Russian troop casualties could pose another threat to Putin’s project in Syria by undermining political support at home. Controversy has surrounded an account of the first Russian soldier to die in the conflict, Vadim Kostenko, 19, who helped service Russian aircraft in Latakia. His mother and online activists have rejected the Russian Defense Ministry’s announcement that he committed suicide, saying he sounded cheerful the day he allegedly hung himself.
Moscow has a track record of trying to hide battlefield deaths.
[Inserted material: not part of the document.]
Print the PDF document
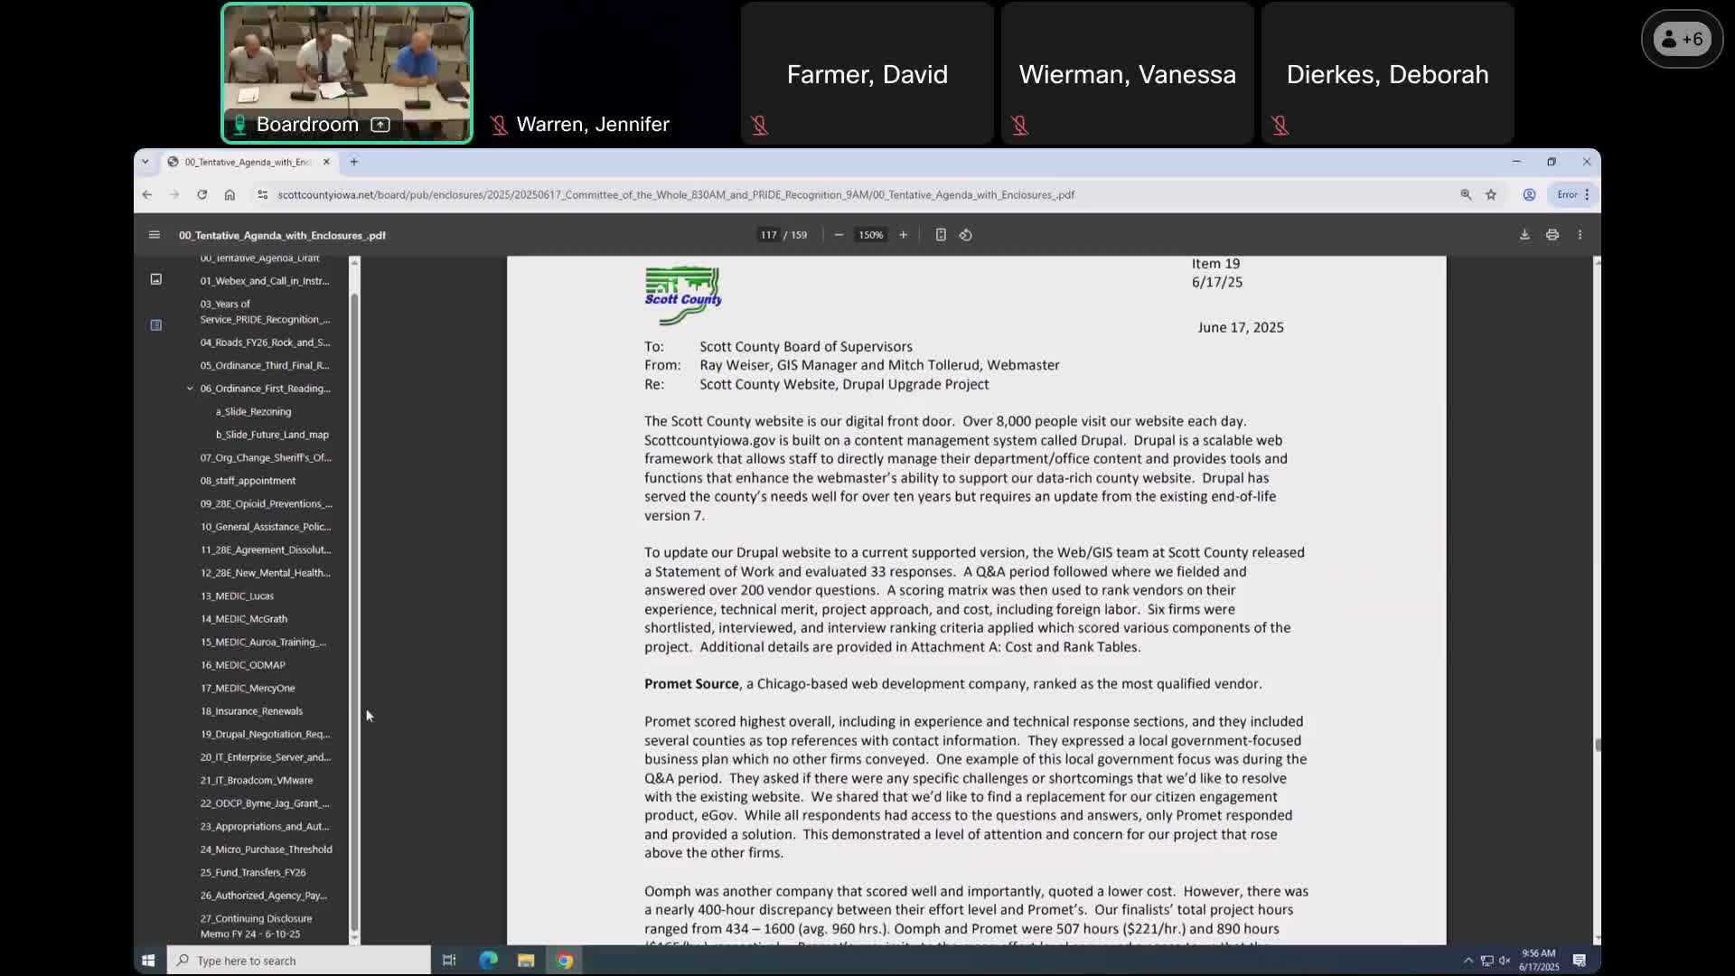Viewport: 1735px width, 976px height. click(x=1552, y=234)
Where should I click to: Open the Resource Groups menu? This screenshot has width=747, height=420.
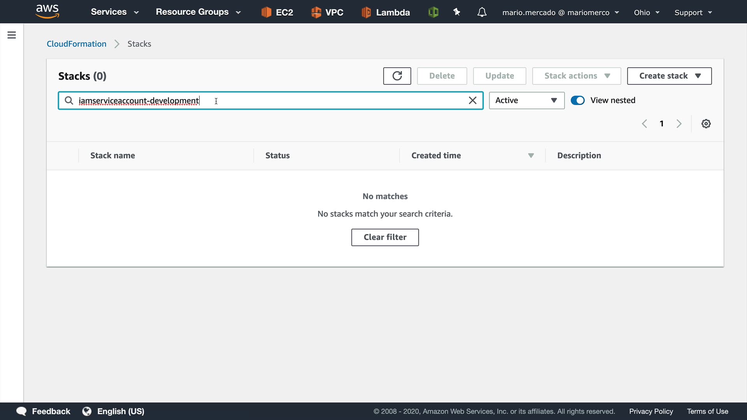click(x=198, y=12)
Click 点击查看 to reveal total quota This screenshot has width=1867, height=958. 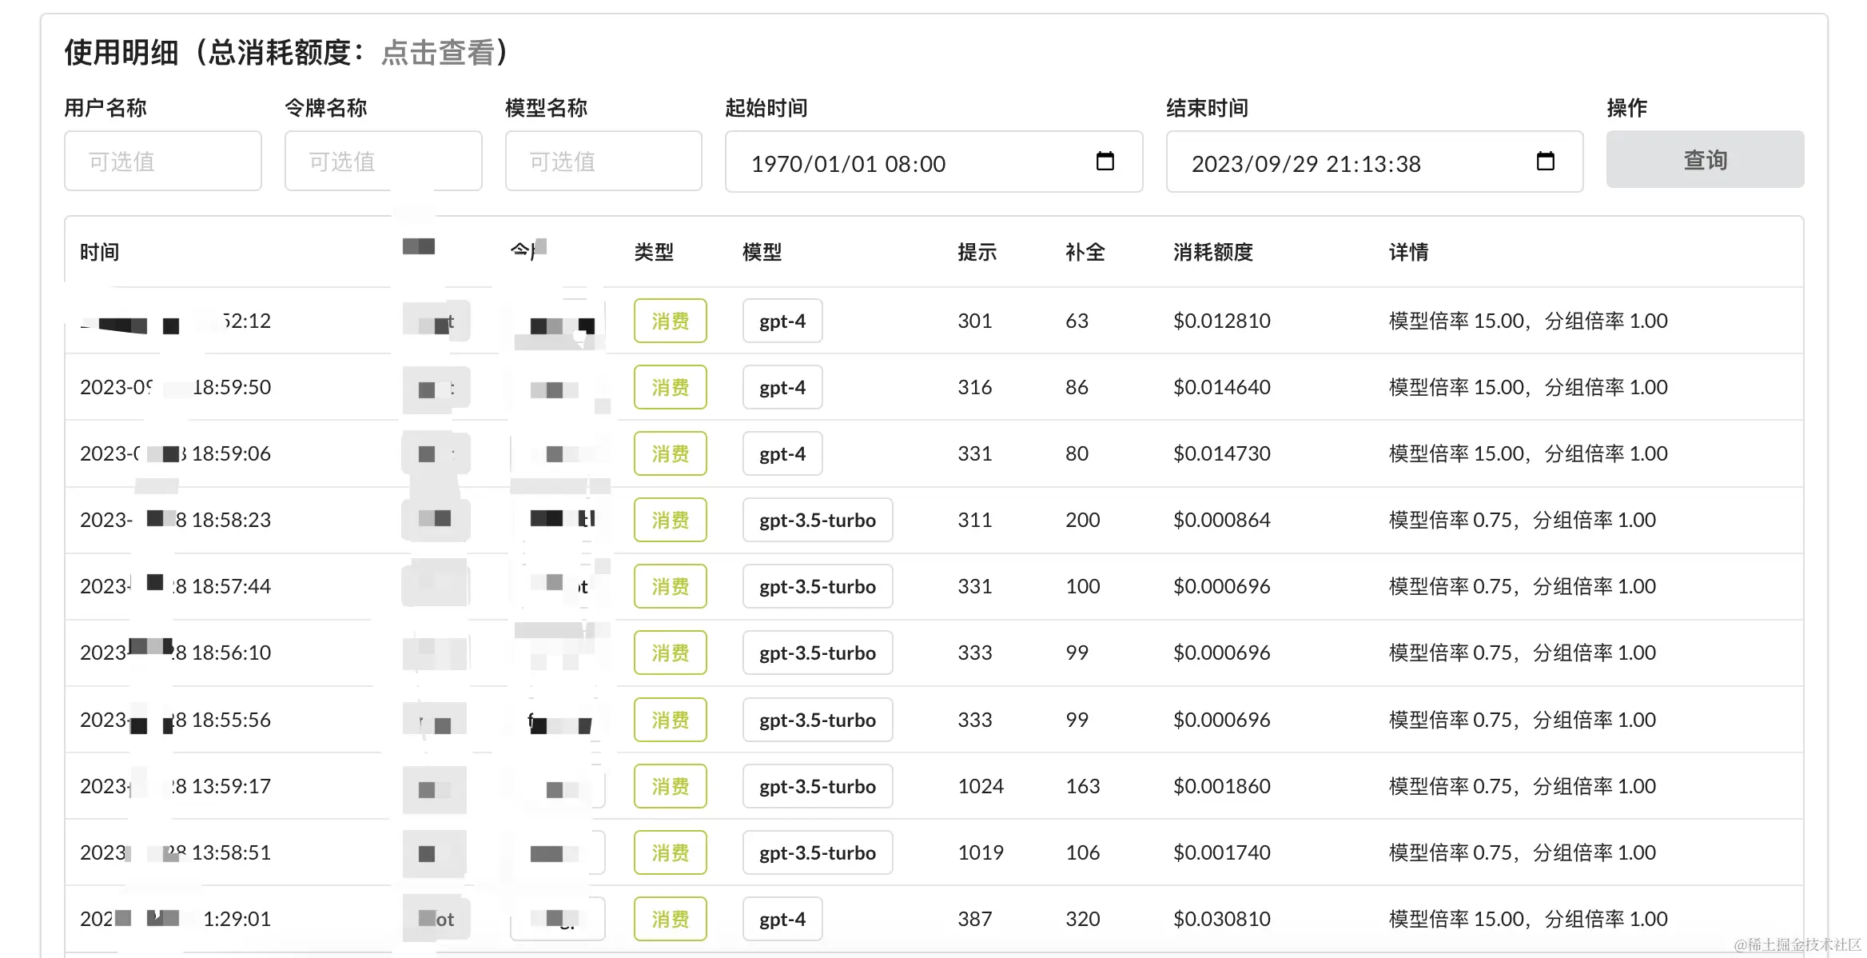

In eastern Ukraine, Russia has been accused of covering up reports of troops killed in action.
Some experts and former U.S. officials question the scale of the extremist threat posed to Moscow and say parallels between the Russian intervention in Syria and the Soviet occupation of Afghanistan have been overstated.
Unlike the Soviet invasion, where Pakistan played an instrumental role battling Moscow, there is no similar country bordering Syria that is ready to wage a no-holds-barred fight against the Damascus regime.
“There’s no comparable country geographically contiguous to Syria that’s willing to take the risks of training, arming, and deploying fighters to take on Russians,” said Bruce Riedel, a former CIA official who worked in the Middle East.
But he said Russia’s support of the Iranian-backed regime of Assad has angered Sunni Arab governments across the Mideast, particularly Saudi Arabia. Those states will be ready to supply more weapons to Arab rebels in Syria, said Riedel, an author and fellow at the Brookings Institution.
“The Russians have now put themselves firmly on the side of the Persians and the Shia in the epic confrontation between the Saudi Sunni world and the Iranian Shia world,” Riedel said.
“And the Saudis intend to rally the Sunni world against Russia.”
So far, the United States has managed to persuade its Gulf allies against providing shoulder-launched surface-to-air missiles to rebels in Syria, as those same weapons could fall into the hands of hard-line extremists plotting to target Arab or Western planes. But with Russia carrying out air strikes and the conflict escalating, the risk that some rebels could get their hands on shoulder-launched weapons will increase, experts said.
During the Soviet presence in Afghanistan, helicopter gunships notoriously mowed down civilians, and a large occupation force sowed resentment among Afghans. But the Russian mission in Syria is limited mostly to aircraft, and their forces so far have not employed the brutal tactics used in Afghanistan, said Seth Jones, a former advisor to U.S. special operations forces.
A large-scale, Islamist terrorist campaign against Russia is not an inevitable result of Moscow’s intervention in Syria, said Jones, a director at the Rand Corp., a U.S.-based think tank. And it is too soon to say if Moscow will find itself crippled by possible blowback, he said in an interview.
There may be “a slight increase” in terrorist attacks, he said, “but it’s hard to see that this would trigger a tidal wave of anti-Russian reaction.”
Foreign Policy reporter Reid Standish contributed to this article.